Ce faisant, ils empêchent une vraie réforme, conforme à notre idéal républicain et aux exigences constitutionnelles et conventionnelles. Ils méprisent la représentation nationale convoquée pour valider un texte rustine rédigé à la va-vite. Vous n'êtes parvenus qu'à mettre d'accord les policiers et les magistrats, mobilisés ensemble contre un projet qu'ils jugent inapplicable.
Nous avions pourtant tout le temps de réaliser une réforme d'ampleur qui mette d'accord policiers et magistrats, une réforme qui n'ouvre pas tant de possibilités de censure de la part du Conseil constitutionnel, ce qui nous contraindra à recommencer notre travail.
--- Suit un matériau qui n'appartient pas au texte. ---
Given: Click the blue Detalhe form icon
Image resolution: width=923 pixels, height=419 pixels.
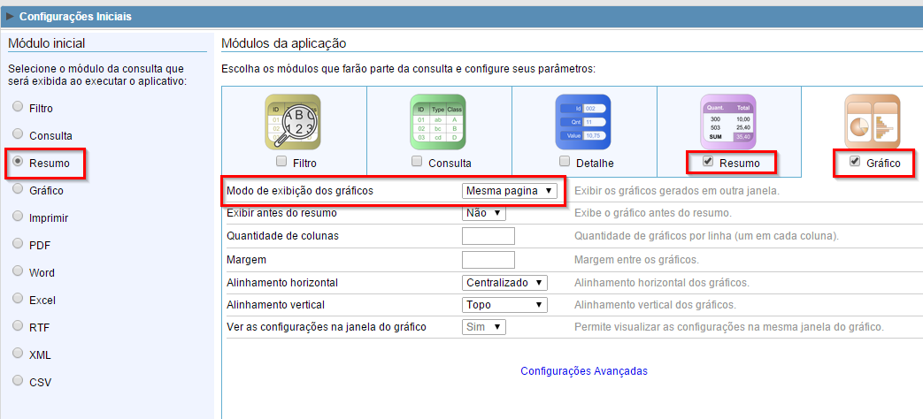Looking at the screenshot, I should point(583,121).
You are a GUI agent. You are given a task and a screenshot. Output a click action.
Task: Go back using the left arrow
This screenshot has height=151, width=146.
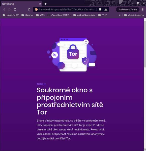(4, 10)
Mes chers collègues, une meilleure protection des droits et des libertés des citoyens passe autant par une meilleure procédure de garde à vue que par un renforcement des effectifs et des moyens de la police républicaine, de la justice sur tout le territoire. L'un ne s'oppose pas à l'autre.
Comment permettre une garde à vue dans la dignité alors que les budgets sont coupés ? L'amélioration des conditions de la privation de liberté se heurte à l'objectif désastreux de réduction des dépenses publiques et de suppression d'un poste de fonctionnaire sur deux. Ces coupes claires, ces suppressions de postes et ces politiques de rabotage budgétaire sont en train de créer de la violence au sein de la société. Si le Gouvernement met beaucoup de zèle à déposséder les services publics, il en met bien peu à faire progresser les libertés.
En effet, le ministre de l'intérieur, Claude Guéant, quand il ne déclare pas que les musulmans sont trop nombreux, que les Français ne se sentent plus chez eux ou qu'il est urgent de mener des croisades, prend publiquement la parole pour contester toute réforme de la garde à vue, car cela compliquerait le travail de la police. C'est dire le degré de motivation du Gouvernement pour appliquer les principes constitutionnels et conventionnels.
Comment s'étonner, dès lors, que le dispositif que nous examinons ne soit pas financé ? L'absence des budgets nécessaires à l'application de cette réforme a été soulignée au cours de la discussion, aussi bien par les syndicats de policiers, par les syndicats de magistrats que par le président de la commission des lois, Jean-Luc Warsmann. Vous-même, monsieur le garde des sceaux, l'avez reconnu au cours des débats.
Voter ce texte, c'est accepter de légiférer en pure perte, pour une durée limitée, au mépris de ce que nous savons et des valeurs que nous entendons défendre. Les députés communistes, républicains et du parti de gauche ne donneront pas quitus au Gouvernement. Par souci de cohérence avec notre vote à l'issue de la première lecture, face au mépris avec lequel est traité le législateur et pour hâter une vraie réforme d'ampleur de la garde à vue et de la chaîne pénale tout entière, nous voterons contre ce projet de loi. (Applaudissements sur les bancs du groupe GDR.)